Data analysis is already on the way to helping to identify ‘entrepreneur-founder’ types in the United States. Such advance information, if reliable, would be a real boon to venture capital providers and investment funds.
By Simon Guigue October 15, 2014
A free online course launched recently by high-profile US-based incubator Y Combinator, in partnership with Stanford University, serves to underline the growing enthusiasm for entrepreneurship in the United States and elsewhere. Proof of the pudding: MatterMark, a young startup which specialises in data collection and quantitative analysis, and Bloomberg Beta, the venture capital wing of New York-based financial software, data and media group Bloomberg, have pooled their knowhow to produce a cutting-edge study on likely entrepreneur profiles. This joint effort – focusing on people’s LinkedIn connections, educational background and the business sector they are currently working in –has spotted several hundred people who, according to the algorithm applied, will be among the most likely people to launch an entrepreneurial venture in the next four or five years. On the basis of these results, Bloomberg emailed a hundred-plus people to alert them to their business potential and invite them to networking events on the US East and West coasts.
As part of this ground-breaking study, MatterMark co-founder Danielle Morrill examined the major growth factors in existing startups. She and her team followed what has now become popular methodology, gathering data from the rather ‘traditional’ social network LinkedIn plus specialised networks AngelList and CrunchBase from the world of new technologies. They also inserted a strong geographical bias, focusing on the San Francisco Bay Area and New York City. The data gathered threw up surprising and perhaps counter-intuitive statistics on existing venture-backed startup founders which enabled MatterMarkt to draw up a profile for potential business innovators. For instance, in contrast to the modern tendency to equate innovation with youth, Mattermark noticed that 38% of all venture-backed founders are over 40 years old. Also highly significant was the type of work done by a company founder before s/he launches the new firm. For example, management consultants are more than twice as likely to become venture-backed founders as engineers. Meanwhile, contrary to conventional wisdom, being ‘stuck’ in the same company or position for a long time does not seem to diminish the likelihood that you will found a successful business. However, unsurprisingly half of all venture-backed founders were working at a venture-backed company immediately before setting up on their own. Nevertheless, the portrait drawn so far is far from complete, since MatterMark stresses the importance of social connections in the tech world.

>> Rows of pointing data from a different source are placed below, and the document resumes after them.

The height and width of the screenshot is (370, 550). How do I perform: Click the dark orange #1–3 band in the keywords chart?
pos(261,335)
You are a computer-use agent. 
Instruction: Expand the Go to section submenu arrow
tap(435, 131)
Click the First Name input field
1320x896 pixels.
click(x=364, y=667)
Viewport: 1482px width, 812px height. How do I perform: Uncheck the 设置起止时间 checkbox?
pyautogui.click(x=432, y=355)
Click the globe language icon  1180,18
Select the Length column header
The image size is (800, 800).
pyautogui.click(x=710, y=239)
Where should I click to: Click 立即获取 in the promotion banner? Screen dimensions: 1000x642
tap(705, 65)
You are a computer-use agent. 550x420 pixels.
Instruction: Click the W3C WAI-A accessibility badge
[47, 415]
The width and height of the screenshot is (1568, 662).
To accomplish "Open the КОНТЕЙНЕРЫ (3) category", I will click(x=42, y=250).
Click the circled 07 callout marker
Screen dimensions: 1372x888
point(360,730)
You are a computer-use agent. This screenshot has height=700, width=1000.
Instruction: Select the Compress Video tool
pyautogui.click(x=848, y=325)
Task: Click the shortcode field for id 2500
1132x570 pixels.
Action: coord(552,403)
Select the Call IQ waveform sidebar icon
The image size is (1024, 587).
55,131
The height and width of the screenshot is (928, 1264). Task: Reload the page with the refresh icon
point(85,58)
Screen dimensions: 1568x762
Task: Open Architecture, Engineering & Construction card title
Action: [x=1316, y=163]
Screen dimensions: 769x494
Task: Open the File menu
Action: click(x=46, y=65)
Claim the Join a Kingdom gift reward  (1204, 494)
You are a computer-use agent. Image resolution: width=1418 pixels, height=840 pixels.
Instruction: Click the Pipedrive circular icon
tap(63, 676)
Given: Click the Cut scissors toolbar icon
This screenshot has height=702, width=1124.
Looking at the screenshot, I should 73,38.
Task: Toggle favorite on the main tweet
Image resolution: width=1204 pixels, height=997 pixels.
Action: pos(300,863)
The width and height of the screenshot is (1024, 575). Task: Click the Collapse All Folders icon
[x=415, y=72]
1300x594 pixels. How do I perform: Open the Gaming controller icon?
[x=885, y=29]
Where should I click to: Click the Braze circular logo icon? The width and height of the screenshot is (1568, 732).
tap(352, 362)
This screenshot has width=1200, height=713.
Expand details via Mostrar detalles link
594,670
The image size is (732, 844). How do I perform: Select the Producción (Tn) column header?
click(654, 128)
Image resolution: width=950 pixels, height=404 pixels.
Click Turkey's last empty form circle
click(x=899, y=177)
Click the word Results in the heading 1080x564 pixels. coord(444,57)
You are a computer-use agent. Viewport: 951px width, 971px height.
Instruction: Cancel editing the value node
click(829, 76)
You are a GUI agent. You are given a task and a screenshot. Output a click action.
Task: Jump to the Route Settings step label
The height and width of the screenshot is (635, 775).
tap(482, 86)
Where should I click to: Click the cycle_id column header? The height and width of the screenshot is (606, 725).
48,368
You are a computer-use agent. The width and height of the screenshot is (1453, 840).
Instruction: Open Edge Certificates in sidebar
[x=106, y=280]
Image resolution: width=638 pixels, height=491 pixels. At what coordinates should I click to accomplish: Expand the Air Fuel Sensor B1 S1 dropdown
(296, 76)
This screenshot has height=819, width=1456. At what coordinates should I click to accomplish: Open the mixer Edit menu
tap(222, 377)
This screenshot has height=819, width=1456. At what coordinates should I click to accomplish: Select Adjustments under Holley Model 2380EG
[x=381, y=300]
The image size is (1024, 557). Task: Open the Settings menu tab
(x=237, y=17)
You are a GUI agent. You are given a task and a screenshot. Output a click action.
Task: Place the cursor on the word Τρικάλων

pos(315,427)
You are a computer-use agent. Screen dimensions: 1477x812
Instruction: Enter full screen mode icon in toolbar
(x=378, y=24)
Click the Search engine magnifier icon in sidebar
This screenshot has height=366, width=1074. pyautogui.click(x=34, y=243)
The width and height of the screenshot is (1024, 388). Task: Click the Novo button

Obviously it is in the interests of venture capital investors to spot people destined to create a startup before they actually get around to launching the new business. The lively competition between capital providers in the US, particularly in the Bay Area, to find promising firms to back provides an incentive for investors to find new ways to spot potential. The basic business model is that the returns from one highly successful startup pay for all the others that fail early. Neither MatterMark nor Bloomberg Beta has talked publicly about the fact that ‘early stage’ investors were among the organisers of the networking events held in New York and San Francisco to bring together those who top the list. The MatterMark team are quick to admit that their algorithm, based on sifting Big Data, does not take into account one crucial factor – free will. Which leaves us deep in the Big Data debate: how far will the flattering Bloomberg/ MatterMark email actually prove to be a ‘self-fulfilling prophecy’, encouraging people to try their hand in the startup world? However, Danielle Morrill recognises that the MatterMark approach is simply a useful analytical method that points up identifiable patterns and she admits that at the end of the day entrepreneurs actually tend to be people who ‘break the pattern’.